AIM OF THE EXERCISE:
Give back all of the data exactly as it appears here.

^^^^^^^^

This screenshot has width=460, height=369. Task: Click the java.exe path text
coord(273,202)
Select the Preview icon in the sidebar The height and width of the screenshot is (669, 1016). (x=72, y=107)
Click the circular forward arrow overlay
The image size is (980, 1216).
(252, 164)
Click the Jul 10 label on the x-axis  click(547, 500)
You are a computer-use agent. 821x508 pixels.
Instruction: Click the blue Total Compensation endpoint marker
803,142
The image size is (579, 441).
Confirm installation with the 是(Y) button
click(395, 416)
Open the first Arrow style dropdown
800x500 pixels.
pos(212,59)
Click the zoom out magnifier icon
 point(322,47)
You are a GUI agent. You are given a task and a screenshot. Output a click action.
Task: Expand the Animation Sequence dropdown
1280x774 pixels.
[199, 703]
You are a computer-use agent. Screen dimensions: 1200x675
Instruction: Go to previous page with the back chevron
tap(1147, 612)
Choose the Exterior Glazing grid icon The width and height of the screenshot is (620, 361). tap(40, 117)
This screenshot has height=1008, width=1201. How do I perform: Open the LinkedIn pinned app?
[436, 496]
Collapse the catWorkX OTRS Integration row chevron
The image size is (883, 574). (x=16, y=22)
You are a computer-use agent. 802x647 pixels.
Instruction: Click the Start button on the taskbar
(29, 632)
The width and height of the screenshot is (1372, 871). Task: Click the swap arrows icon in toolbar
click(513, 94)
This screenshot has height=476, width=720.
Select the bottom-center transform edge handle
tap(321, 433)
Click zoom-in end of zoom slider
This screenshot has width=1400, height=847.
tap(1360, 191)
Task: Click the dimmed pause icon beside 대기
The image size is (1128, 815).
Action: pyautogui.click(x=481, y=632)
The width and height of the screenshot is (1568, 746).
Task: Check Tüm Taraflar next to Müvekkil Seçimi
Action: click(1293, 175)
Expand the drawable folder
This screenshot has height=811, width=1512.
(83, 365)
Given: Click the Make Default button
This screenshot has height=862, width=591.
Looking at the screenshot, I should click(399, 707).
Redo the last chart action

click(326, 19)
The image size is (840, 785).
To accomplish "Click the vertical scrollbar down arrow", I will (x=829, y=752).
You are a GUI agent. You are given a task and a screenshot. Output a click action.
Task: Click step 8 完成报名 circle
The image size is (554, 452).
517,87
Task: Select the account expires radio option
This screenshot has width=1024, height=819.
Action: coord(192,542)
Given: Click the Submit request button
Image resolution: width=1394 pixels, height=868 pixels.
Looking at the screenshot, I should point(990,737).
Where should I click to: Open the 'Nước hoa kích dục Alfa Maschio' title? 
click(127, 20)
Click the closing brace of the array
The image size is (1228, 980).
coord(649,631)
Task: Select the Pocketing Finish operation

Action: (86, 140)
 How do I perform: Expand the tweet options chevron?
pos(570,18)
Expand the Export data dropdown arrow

^^^^^^^^

FINISHED EXERCISE:
This screenshot has width=460, height=369. Task: Click the java.exe path text
coord(273,202)
Select the Preview icon in the sidebar The height and width of the screenshot is (669, 1016). (x=72, y=107)
Click the circular forward arrow overlay
The image size is (980, 1216).
(252, 164)
Click the Jul 10 label on the x-axis  click(547, 500)
You are a computer-use agent. 821x508 pixels.
Instruction: Click the blue Total Compensation endpoint marker
803,142
The image size is (579, 441).
Confirm installation with the 是(Y) button
click(395, 416)
Open the first Arrow style dropdown
800x500 pixels.
pos(212,59)
Click the zoom out magnifier icon
 point(322,47)
You are a GUI agent. You are given a task and a screenshot. Output a click action.
Task: Expand the Animation Sequence dropdown
1280x774 pixels.
[199, 703]
You are a computer-use agent. Screen dimensions: 1200x675
Instruction: Go to previous page with the back chevron
tap(1147, 612)
Choose the Exterior Glazing grid icon The width and height of the screenshot is (620, 361). tap(40, 117)
This screenshot has height=1008, width=1201. How do I perform: Open the LinkedIn pinned app?
[436, 496]
Collapse the catWorkX OTRS Integration row chevron
The image size is (883, 574). (x=16, y=22)
You are a computer-use agent. 802x647 pixels.
Instruction: Click the Start button on the taskbar
(29, 632)
The width and height of the screenshot is (1372, 871). Task: Click the swap arrows icon in toolbar
click(513, 94)
This screenshot has height=476, width=720.
Select the bottom-center transform edge handle
tap(321, 433)
Click zoom-in end of zoom slider
This screenshot has width=1400, height=847.
tap(1360, 191)
Task: Click the dimmed pause icon beside 대기
The image size is (1128, 815).
Action: pyautogui.click(x=481, y=632)
The width and height of the screenshot is (1568, 746).
Task: Check Tüm Taraflar next to Müvekkil Seçimi
Action: click(1293, 175)
Expand the drawable folder
This screenshot has height=811, width=1512.
(83, 365)
Given: Click the Make Default button
This screenshot has height=862, width=591.
Looking at the screenshot, I should click(399, 707).
Redo the last chart action

click(326, 19)
The image size is (840, 785).
To accomplish "Click the vertical scrollbar down arrow", I will (x=829, y=752).
You are a GUI agent. You are given a task and a screenshot. Output a click action.
Task: Click step 8 完成报名 circle
The image size is (554, 452).
517,87
Task: Select the account expires radio option
This screenshot has width=1024, height=819.
Action: coord(192,542)
Given: Click the Submit request button
Image resolution: width=1394 pixels, height=868 pixels.
Looking at the screenshot, I should point(990,737).
Where should I click to: Open the 'Nước hoa kích dục Alfa Maschio' title? 
click(127, 20)
Click the closing brace of the array
The image size is (1228, 980).
coord(649,631)
Task: Select the Pocketing Finish operation

Action: (86, 140)
 How do I perform: Expand the tweet options chevron?
pos(570,18)
Expand the Export data dropdown arrow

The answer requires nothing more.